Two quotations from Césaire:
Therefore, comrade, you will hold as enemies - loftily, lucidly, consistently - not only sadistic governors and greedy bankers, not only prefects who torture and colonists who flog, not only corrupt, check-licking politicians and subservient judges, but likewise and for the same reason, venomous journalists, goitrous academicians, wreathed in dollars and stupidity, ethnographers who go in for metaphysics, presumptuous Belgian theologians, chattering intellectuals born stinking out of the thigh of Nietzsche, the paternalists, the embracers, the corrupters, the back-slappers, the lovers of exoticism, the dividers, the agrarian sociologists, the hoodwinkers, the hoaxers, the hot-air artists, the humbugs, and in general, all those who, performing their functions in the sordid division of labour for the defence of Western bourgeois society, try in divers ways and by infamous diversions to split up the forces of Progress-even if it means denying the very possibility of Progress - all of them tools of capitalism, all of them, openly or secretly, supporters of plundering colonialism, all of them responsible, all hateful, all slave-traders, all henceforth answerable for the violence of revolutionary action. (p11)
And:
… since you are talking about factories and industries, do you not see the tremendous factory hysterically spitting out its cinders in the heart of our forests or deep in the bush…; do you not see the prodigious mechanization, the mechanization of man; the gigantic rape of everything intimate, undamaged, undefiled that, despoiled as we are, our human spirit has still managed to preserve; the machine, yes, have you never seen it, the machine for crushing, for grinding, for degrading peoples? (p23)

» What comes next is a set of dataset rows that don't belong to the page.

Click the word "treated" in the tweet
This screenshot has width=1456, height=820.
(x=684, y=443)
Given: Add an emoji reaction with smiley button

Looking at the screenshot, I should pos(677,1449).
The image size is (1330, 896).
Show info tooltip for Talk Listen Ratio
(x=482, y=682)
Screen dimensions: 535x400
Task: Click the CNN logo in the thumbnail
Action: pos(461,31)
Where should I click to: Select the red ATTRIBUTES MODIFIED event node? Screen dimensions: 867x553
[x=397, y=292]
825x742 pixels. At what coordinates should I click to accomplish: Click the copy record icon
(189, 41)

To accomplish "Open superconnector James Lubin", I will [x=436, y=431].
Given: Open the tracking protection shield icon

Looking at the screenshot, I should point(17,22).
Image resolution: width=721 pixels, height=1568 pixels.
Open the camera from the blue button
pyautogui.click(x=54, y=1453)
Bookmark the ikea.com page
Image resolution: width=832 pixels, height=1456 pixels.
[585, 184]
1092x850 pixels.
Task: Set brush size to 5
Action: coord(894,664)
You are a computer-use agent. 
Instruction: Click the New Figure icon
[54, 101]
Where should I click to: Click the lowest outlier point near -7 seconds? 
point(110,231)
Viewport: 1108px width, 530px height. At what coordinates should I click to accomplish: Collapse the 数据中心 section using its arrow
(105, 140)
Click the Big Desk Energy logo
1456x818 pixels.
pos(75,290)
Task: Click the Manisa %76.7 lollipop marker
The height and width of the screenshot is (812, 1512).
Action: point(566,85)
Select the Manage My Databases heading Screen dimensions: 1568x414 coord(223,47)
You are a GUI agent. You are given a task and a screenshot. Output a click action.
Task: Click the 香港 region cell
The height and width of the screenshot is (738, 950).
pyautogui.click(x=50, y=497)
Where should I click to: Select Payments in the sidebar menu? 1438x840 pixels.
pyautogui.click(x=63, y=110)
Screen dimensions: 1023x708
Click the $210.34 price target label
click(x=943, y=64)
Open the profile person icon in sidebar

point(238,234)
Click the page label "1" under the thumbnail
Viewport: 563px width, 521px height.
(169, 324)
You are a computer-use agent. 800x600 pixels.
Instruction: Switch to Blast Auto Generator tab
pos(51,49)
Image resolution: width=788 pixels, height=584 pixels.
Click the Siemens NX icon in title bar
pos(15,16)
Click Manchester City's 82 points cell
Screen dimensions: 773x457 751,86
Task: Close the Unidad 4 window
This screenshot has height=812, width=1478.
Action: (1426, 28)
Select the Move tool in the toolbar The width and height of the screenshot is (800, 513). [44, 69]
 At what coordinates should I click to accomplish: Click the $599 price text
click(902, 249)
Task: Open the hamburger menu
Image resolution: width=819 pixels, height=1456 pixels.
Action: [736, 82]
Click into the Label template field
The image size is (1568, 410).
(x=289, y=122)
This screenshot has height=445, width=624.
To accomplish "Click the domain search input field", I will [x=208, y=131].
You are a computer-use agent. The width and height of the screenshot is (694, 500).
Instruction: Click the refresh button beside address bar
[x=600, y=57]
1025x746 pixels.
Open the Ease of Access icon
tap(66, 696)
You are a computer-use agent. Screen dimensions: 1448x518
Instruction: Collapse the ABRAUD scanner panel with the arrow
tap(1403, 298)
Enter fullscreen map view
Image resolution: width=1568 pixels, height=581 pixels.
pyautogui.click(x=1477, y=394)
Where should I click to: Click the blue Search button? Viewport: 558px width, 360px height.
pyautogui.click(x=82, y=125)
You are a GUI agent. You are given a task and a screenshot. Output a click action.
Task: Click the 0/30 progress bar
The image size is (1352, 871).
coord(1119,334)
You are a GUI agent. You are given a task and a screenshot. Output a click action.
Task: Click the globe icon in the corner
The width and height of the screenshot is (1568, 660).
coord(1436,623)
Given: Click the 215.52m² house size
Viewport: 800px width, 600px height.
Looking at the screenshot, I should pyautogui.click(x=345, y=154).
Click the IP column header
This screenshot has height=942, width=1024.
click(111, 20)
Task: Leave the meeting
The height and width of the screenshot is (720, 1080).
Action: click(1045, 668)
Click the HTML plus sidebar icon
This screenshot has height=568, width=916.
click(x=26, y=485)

Our challenge originates in a policy context in which HE is being commodified and its status as a public good eroded. The thingification of students, their transformation into ‘consumers’ is a by-product of this. From the super-diverse city of Birmingham, which has written into the stories of its people the marks and memories of colonisation and empire, our students come to us and we need to counterpose this bleak picture with a (co-produced) educational space.
Lefebvrian thought opens a possible avenue of exploration. Lefebvre sees space as dehumanising when it is ‘abstract’. This space is conjured up as ‘an impersonal pseudo-subject’ which conceals ‘state (political) power’. In such space, ‘lived experience is crushed’ and ‘vanquished’ (Lefebvre (1991: 49–51). In counterpoint, he offers ‘differential space’ that he sees as existing as potential within abstract space like a seed of the opposite:
I shall call that new space ‘differential space’, because, inasmuch as abstract space tends towards homogeneity, towards the elimination of existing differences or peculiarities, a new space cannot be born (produced) unless it accentuates differences. (1991: 52)
Our challenge then is to refashion and co-produce (as teachers and students) educational space as ‘differential space’.
We are all in-betweenies. Born into an existing culture or set of family values but on the outskirts of another, which may presume itself to be superior. Our first trajectory might involve aligning ourselves with that culture. But we may then discover that in learning to articulate ourselves inside this culture, we have lost ourselves. The moment at which we articulate knowledge drawn from the dominant culture in a voice that does not subordinate our own identities is the moment that the thing we call diversity is preserved & the thing Lefebvre calls ‘differential space’ is created and sustained.
Researchers and teachers in higher education are on a journey where that potential might be realised in microcosm in the differential space we strive to co-produce in our classes with all of our students.